Even with that aggressive growth, these tenants are not locking themselves into rigid footprints. Flexibility remains a key negotiating point, with many seeking expansion and contraction rights, along with access to swing space within buildings, so they can adjust as quickly as they scale.
At the same time, there is very little compromise on quality. The report finds that 83 percent of top tech tenants are choosing high-end buildings—68 percent in Class A and another 15 percent in Trophy assets. Only 17 percent opted for Class B space. Among companies that relocated, nearly half upgraded building quality, reinforcing the widening gap between top-tier assets and the rest of the market.
That preference is starting to tighten conditions at the top. With new construction slowing and rents already climbing in premium buildings, some occupiers are moving early to secure space that can accommodate future growth. Newmark warns that this is already reducing tenant leverage and pushing up pricing for well-located, high-quality offices.

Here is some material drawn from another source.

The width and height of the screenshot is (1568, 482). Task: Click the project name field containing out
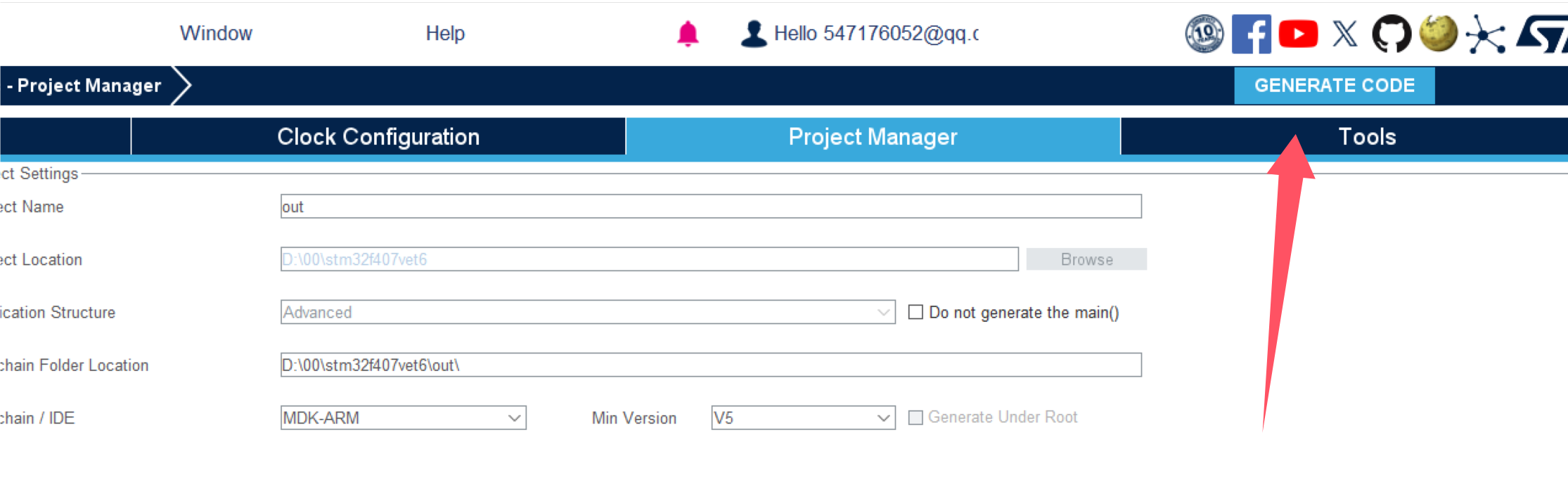(711, 207)
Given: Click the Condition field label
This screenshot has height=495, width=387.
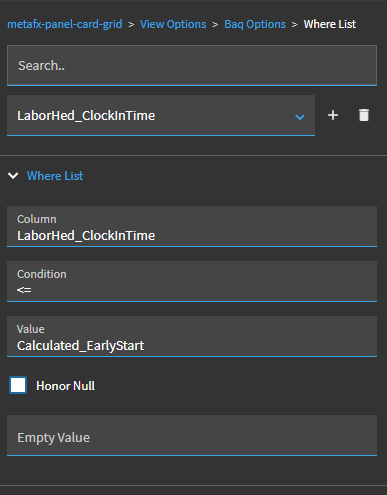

Location decisions, meanwhile, still come down to talent. About 60 percent of leases were in central business districts, compared to 40 percent in suburban locations. Companies also tend to remain in the same general area over time, suggesting that access to an existing workforce—and the commuting patterns that accompany it—continues to anchor decision-making.
Lease terms are stretching out as well. New leases averaged 120 months, while renewals averaged 101 months. Those longer commitments are helping tenants secure larger tenant improvement packages, which are becoming more valuable as construction costs rise.
At bottom, the message from Newmark is fairly straightforward: the competition for high-quality space in top talent markets is intensifying and waiting is becoming more expensive. For landlords and investors with exposure to those assets, that dynamic is starting to work firmly in their favor.